Task brief >>
Set down each record exactly as written.

Information supplied >>
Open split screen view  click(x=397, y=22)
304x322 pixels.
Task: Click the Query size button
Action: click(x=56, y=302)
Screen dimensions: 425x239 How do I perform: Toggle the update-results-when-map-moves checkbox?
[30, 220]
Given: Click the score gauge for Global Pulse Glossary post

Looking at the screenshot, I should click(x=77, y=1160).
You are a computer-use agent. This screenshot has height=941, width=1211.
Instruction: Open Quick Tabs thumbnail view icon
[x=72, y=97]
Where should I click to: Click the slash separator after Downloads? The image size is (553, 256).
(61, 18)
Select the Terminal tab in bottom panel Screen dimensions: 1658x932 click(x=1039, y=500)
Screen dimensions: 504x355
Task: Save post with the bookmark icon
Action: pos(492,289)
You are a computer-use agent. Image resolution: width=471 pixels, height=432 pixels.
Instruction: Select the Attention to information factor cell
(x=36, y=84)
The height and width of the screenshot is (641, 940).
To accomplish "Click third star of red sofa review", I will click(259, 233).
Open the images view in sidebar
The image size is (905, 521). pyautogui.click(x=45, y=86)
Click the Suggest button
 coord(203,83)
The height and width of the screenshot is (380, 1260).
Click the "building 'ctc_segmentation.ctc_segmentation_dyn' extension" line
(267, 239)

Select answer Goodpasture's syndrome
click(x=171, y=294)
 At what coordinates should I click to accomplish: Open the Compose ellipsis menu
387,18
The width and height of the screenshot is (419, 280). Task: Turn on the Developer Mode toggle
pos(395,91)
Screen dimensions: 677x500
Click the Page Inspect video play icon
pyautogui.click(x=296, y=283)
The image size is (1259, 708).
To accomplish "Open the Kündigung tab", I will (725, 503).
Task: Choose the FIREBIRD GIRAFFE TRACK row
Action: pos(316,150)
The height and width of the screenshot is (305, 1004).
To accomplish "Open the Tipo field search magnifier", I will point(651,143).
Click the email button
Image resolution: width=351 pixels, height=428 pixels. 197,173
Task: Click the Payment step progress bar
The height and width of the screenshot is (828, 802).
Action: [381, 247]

Solution to this exercise >>
Open split screen view  click(x=397, y=22)
304x322 pixels.
Task: Click the Query size button
Action: click(x=56, y=302)
Screen dimensions: 425x239 How do I perform: Toggle the update-results-when-map-moves checkbox?
[30, 220]
Given: Click the score gauge for Global Pulse Glossary post

Looking at the screenshot, I should click(x=77, y=1160).
You are a computer-use agent. This screenshot has height=941, width=1211.
Instruction: Open Quick Tabs thumbnail view icon
[x=72, y=97]
Where should I click to: Click the slash separator after Downloads? The image size is (553, 256).
(61, 18)
Select the Terminal tab in bottom panel Screen dimensions: 1658x932 click(x=1039, y=500)
Screen dimensions: 504x355
Task: Save post with the bookmark icon
Action: pos(492,289)
You are a computer-use agent. Image resolution: width=471 pixels, height=432 pixels.
Instruction: Select the Attention to information factor cell
(x=36, y=84)
The height and width of the screenshot is (641, 940).
To accomplish "Click third star of red sofa review", I will click(259, 233).
Open the images view in sidebar
The image size is (905, 521). pyautogui.click(x=45, y=86)
Click the Suggest button
 coord(203,83)
The height and width of the screenshot is (380, 1260).
Click the "building 'ctc_segmentation.ctc_segmentation_dyn' extension" line
(267, 239)

Select answer Goodpasture's syndrome
click(x=171, y=294)
 At what coordinates should I click to accomplish: Open the Compose ellipsis menu
387,18
The width and height of the screenshot is (419, 280). Task: Turn on the Developer Mode toggle
pos(395,91)
Screen dimensions: 677x500
Click the Page Inspect video play icon
pyautogui.click(x=296, y=283)
The image size is (1259, 708).
To accomplish "Open the Kündigung tab", I will (725, 503).
Task: Choose the FIREBIRD GIRAFFE TRACK row
Action: pos(316,150)
The height and width of the screenshot is (305, 1004).
To accomplish "Open the Tipo field search magnifier", I will point(651,143).
Click the email button
Image resolution: width=351 pixels, height=428 pixels. 197,173
Task: Click the Payment step progress bar
The height and width of the screenshot is (828, 802).
Action: [381, 247]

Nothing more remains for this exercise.